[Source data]
____________

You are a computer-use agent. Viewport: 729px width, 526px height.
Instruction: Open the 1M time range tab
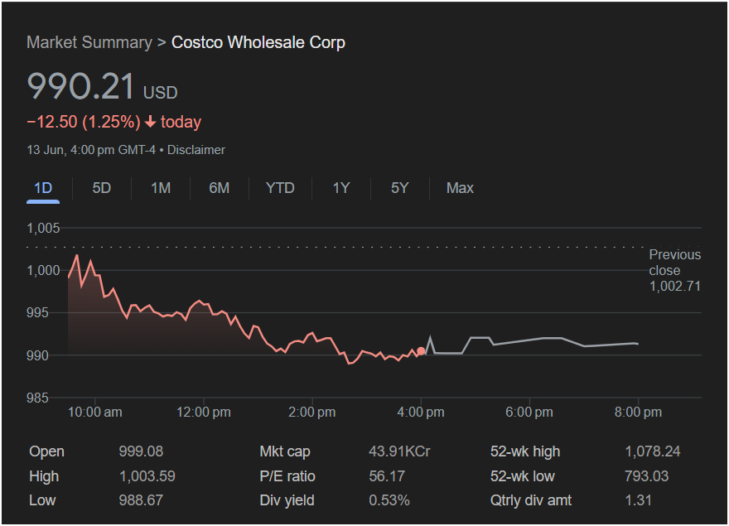(x=161, y=188)
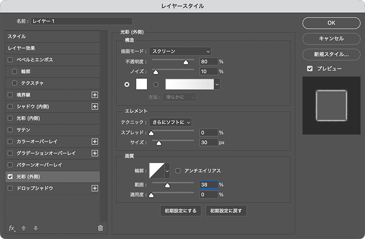Click plus icon next to カラーオーバーレイ
The height and width of the screenshot is (239, 365).
click(x=95, y=141)
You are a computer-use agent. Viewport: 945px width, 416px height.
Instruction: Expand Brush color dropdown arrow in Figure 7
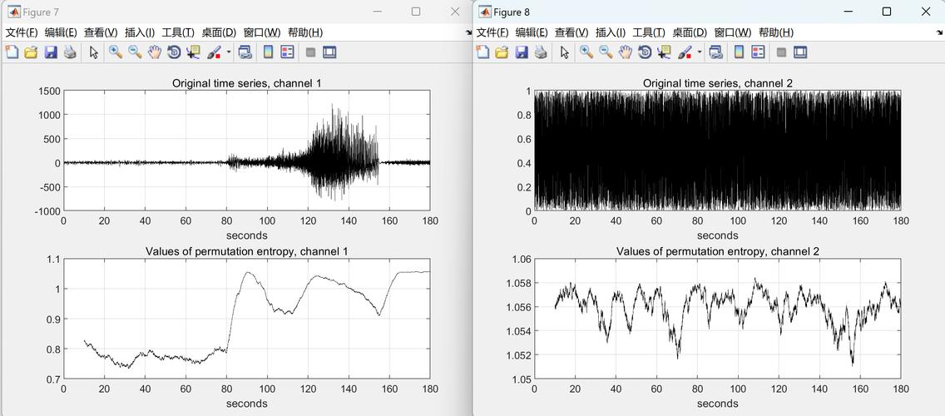228,52
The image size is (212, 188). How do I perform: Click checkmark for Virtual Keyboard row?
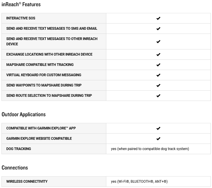tap(158, 75)
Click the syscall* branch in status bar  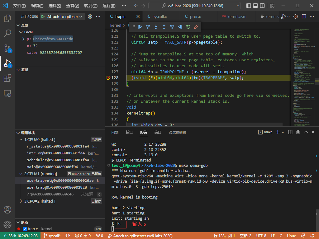52,236
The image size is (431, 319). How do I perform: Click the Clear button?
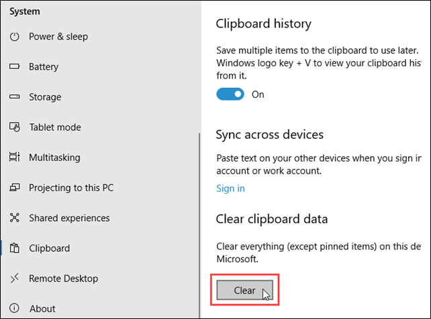click(244, 290)

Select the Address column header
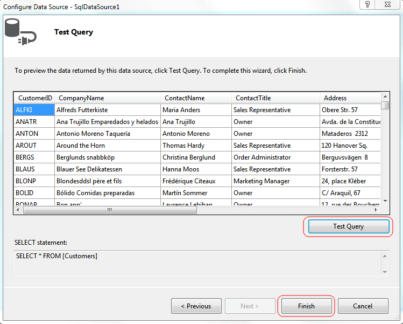pyautogui.click(x=350, y=98)
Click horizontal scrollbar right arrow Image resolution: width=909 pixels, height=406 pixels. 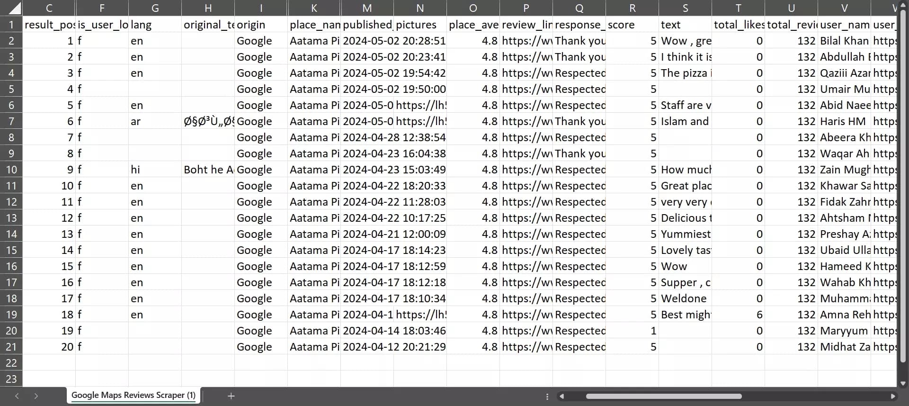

____________

Problem statement: Check each line of the data for the word "agent", then state only how many lines hold it.

Response area: 2